Blind cop-width and balanced minors of graphs
Hector Buffière, Rutger Campbell, Kevin Hendrey, Sang-il Oum
TL;DR
This paper studies the radius-1 blind cop-width bcw_1 as a central graph-structure parameter tied to pursuit-evasion games, showing its equivalence with the inspection number and linking it to treewidth and pathwidth through balanced minors. It introduces balanced minors and uses them to derive strong lower bounds on bcw_1 via cliques, grids, and complete binary trees, ultimately proving that classes with bounded radius-1 bcw have bounded treewidth.
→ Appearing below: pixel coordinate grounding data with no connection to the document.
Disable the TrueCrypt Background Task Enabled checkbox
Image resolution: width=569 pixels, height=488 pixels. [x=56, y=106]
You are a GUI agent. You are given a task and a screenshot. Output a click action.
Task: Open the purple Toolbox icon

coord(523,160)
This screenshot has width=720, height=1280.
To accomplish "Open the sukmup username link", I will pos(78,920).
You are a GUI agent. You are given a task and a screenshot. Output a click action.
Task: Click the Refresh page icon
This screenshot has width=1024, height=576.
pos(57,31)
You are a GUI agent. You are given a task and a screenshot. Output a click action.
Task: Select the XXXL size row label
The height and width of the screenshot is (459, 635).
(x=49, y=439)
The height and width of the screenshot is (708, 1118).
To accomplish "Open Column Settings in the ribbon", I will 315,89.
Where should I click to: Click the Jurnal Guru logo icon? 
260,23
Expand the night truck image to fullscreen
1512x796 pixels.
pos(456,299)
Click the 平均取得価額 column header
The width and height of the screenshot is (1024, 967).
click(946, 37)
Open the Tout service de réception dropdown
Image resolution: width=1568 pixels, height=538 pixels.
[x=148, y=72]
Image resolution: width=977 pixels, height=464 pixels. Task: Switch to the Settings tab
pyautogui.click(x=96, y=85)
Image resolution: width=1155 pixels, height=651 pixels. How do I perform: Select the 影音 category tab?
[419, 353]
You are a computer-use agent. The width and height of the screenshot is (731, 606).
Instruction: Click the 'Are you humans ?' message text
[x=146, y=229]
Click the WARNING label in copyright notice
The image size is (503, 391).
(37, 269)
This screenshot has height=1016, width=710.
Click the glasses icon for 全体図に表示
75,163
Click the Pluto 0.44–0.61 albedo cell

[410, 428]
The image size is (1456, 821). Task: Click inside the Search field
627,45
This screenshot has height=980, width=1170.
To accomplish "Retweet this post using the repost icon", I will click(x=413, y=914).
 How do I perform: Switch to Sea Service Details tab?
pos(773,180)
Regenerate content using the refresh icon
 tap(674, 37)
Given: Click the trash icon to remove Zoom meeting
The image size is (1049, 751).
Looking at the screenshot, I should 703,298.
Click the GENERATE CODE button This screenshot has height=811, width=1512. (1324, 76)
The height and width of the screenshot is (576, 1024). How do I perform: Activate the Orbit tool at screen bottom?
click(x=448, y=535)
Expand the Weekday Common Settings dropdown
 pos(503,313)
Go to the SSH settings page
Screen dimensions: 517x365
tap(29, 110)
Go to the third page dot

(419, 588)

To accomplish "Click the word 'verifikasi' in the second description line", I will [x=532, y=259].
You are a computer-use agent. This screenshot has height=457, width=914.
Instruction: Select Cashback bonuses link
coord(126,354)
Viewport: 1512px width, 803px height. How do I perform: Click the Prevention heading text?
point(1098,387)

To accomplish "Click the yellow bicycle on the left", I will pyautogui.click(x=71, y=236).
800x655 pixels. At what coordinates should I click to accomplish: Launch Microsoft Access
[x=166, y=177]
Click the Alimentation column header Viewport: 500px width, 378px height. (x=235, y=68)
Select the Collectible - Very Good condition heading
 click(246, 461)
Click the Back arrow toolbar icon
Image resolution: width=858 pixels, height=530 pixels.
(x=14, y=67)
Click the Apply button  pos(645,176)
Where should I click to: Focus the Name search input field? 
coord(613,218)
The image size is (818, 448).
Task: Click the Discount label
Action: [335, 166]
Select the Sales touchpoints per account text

A key triumph is establishing that the topological blind cop-width is Theta(treewidth) and that every graph of treewidth k has a subdivision with bcw_1 ≤ k+3, using a detailed subdivision-length construction. The paper also investigates blind flip-width, disproves a conjecture about dense-graph characterizations, and situates bcw_1 within a web of related parameters such as the inspection number, zero-visibility cop number, and hunting number, highlighting both their connections and limits. Collectively, these results illuminate the structural underpinnings of blind pursuit in graphs and hint at future directions for precise characterizations and algorithmic applications.
Abstract
We investigate a pursuit-evasion game on an undirected graph in which a robber, moving at a fixed constant speed, attempts to evade a team of cops who are blind to the robber's location and can quickly travel between any pair of vertices in the graph. The blind cop-width is the minimum number of cops needed to catch the robber on a given graph. We link it with other known graph parameters defined in terms of pursuit-evasion games, and show a new lower bound with respect to treewidth. The proof introduces the notion of balanced minors, where all branch sets of a minor model have equal size.